Collected data entries
——————

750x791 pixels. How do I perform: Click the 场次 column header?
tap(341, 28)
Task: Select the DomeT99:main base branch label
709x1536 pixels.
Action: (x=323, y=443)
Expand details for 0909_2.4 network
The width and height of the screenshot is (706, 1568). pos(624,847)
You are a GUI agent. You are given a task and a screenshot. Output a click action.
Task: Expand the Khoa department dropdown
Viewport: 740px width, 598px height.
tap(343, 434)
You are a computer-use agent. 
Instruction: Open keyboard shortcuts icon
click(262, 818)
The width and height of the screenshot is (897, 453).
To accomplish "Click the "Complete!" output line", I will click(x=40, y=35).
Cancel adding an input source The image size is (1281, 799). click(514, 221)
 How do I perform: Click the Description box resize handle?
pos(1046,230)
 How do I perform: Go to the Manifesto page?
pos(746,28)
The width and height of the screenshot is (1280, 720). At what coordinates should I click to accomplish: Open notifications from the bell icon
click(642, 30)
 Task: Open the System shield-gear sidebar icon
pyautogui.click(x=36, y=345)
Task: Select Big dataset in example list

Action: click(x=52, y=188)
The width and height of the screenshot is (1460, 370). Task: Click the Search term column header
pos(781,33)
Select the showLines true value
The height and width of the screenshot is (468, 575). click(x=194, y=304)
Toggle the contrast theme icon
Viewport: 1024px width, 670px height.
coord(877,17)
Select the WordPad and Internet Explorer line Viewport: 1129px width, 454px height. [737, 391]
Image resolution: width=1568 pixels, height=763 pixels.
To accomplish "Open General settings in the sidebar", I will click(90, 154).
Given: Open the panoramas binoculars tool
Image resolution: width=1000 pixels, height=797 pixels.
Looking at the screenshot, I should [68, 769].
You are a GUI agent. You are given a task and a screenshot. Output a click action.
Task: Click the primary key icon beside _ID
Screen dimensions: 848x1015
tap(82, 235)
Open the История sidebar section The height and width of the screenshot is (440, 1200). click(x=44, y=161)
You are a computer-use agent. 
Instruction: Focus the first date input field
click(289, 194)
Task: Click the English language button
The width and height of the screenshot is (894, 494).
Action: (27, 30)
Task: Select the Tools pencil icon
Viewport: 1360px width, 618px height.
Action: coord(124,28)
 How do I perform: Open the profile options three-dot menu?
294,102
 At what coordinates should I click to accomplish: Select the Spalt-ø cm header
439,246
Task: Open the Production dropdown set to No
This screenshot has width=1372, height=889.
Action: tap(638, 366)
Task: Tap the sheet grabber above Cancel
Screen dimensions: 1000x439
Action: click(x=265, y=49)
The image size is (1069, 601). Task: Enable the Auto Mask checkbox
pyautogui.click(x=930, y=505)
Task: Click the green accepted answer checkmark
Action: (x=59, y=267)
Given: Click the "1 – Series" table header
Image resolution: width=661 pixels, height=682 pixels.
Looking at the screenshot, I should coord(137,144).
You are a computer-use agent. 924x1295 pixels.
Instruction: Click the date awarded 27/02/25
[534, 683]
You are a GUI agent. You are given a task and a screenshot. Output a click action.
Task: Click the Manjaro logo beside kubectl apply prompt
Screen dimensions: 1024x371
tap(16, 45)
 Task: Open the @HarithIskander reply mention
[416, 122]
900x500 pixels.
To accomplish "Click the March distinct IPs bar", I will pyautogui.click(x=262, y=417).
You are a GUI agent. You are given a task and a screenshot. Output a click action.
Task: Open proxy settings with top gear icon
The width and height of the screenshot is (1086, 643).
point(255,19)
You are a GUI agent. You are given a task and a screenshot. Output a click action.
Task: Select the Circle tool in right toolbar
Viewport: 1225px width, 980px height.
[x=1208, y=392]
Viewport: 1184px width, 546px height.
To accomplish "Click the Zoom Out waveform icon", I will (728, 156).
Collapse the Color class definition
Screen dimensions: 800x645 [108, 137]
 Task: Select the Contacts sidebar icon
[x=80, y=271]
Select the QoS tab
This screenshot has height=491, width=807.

——————

* Task brief *
The records must be reproduced in full. Nothing should differ.

* The answer *
750x791 pixels. How do I perform: Click the 场次 column header?
tap(341, 28)
Task: Select the DomeT99:main base branch label
709x1536 pixels.
Action: (x=323, y=443)
Expand details for 0909_2.4 network
The width and height of the screenshot is (706, 1568). pos(624,847)
You are a GUI agent. You are given a task and a screenshot. Output a click action.
Task: Expand the Khoa department dropdown
Viewport: 740px width, 598px height.
tap(343, 434)
You are a computer-use agent. 
Instruction: Open keyboard shortcuts icon
click(262, 818)
The width and height of the screenshot is (897, 453).
To accomplish "Click the "Complete!" output line", I will click(x=40, y=35).
Cancel adding an input source The image size is (1281, 799). click(514, 221)
 How do I perform: Click the Description box resize handle?
pos(1046,230)
 How do I perform: Go to the Manifesto page?
pos(746,28)
The width and height of the screenshot is (1280, 720). At what coordinates should I click to accomplish: Open notifications from the bell icon
click(642, 30)
 Task: Open the System shield-gear sidebar icon
pyautogui.click(x=36, y=345)
Task: Select Big dataset in example list

Action: click(x=52, y=188)
The width and height of the screenshot is (1460, 370). Task: Click the Search term column header
pos(781,33)
Select the showLines true value
The height and width of the screenshot is (468, 575). click(x=194, y=304)
Toggle the contrast theme icon
Viewport: 1024px width, 670px height.
coord(877,17)
Select the WordPad and Internet Explorer line Viewport: 1129px width, 454px height. [737, 391]
Image resolution: width=1568 pixels, height=763 pixels.
To accomplish "Open General settings in the sidebar", I will click(90, 154).
Given: Open the panoramas binoculars tool
Image resolution: width=1000 pixels, height=797 pixels.
Looking at the screenshot, I should [68, 769].
You are a GUI agent. You are given a task and a screenshot. Output a click action.
Task: Click the primary key icon beside _ID
Screen dimensions: 848x1015
tap(82, 235)
Open the История sidebar section The height and width of the screenshot is (440, 1200). click(x=44, y=161)
You are a computer-use agent. 
Instruction: Focus the first date input field
click(289, 194)
Task: Click the English language button
The width and height of the screenshot is (894, 494).
Action: (27, 30)
Task: Select the Tools pencil icon
Viewport: 1360px width, 618px height.
Action: coord(124,28)
 How do I perform: Open the profile options three-dot menu?
294,102
 At what coordinates should I click to accomplish: Select the Spalt-ø cm header
439,246
Task: Open the Production dropdown set to No
This screenshot has width=1372, height=889.
Action: tap(638, 366)
Task: Tap the sheet grabber above Cancel
Screen dimensions: 1000x439
Action: click(x=265, y=49)
The image size is (1069, 601). Task: Enable the Auto Mask checkbox
pyautogui.click(x=930, y=505)
Task: Click the green accepted answer checkmark
Action: (x=59, y=267)
Given: Click the "1 – Series" table header
Image resolution: width=661 pixels, height=682 pixels.
Looking at the screenshot, I should coord(137,144).
You are a computer-use agent. 924x1295 pixels.
Instruction: Click the date awarded 27/02/25
[534, 683]
You are a GUI agent. You are given a task and a screenshot. Output a click action.
Task: Click the Manjaro logo beside kubectl apply prompt
Screen dimensions: 1024x371
tap(16, 45)
 Task: Open the @HarithIskander reply mention
[416, 122]
900x500 pixels.
To accomplish "Click the March distinct IPs bar", I will pyautogui.click(x=262, y=417).
You are a GUI agent. You are given a task and a screenshot. Output a click action.
Task: Open proxy settings with top gear icon
The width and height of the screenshot is (1086, 643).
point(255,19)
You are a GUI agent. You are given a task and a screenshot. Output a click action.
Task: Select the Circle tool in right toolbar
Viewport: 1225px width, 980px height.
[x=1208, y=392]
Viewport: 1184px width, 546px height.
To accomplish "Click the Zoom Out waveform icon", I will (728, 156).
Collapse the Color class definition
Screen dimensions: 800x645 [108, 137]
 Task: Select the Contacts sidebar icon
[x=80, y=271]
Select the QoS tab
This screenshot has height=491, width=807.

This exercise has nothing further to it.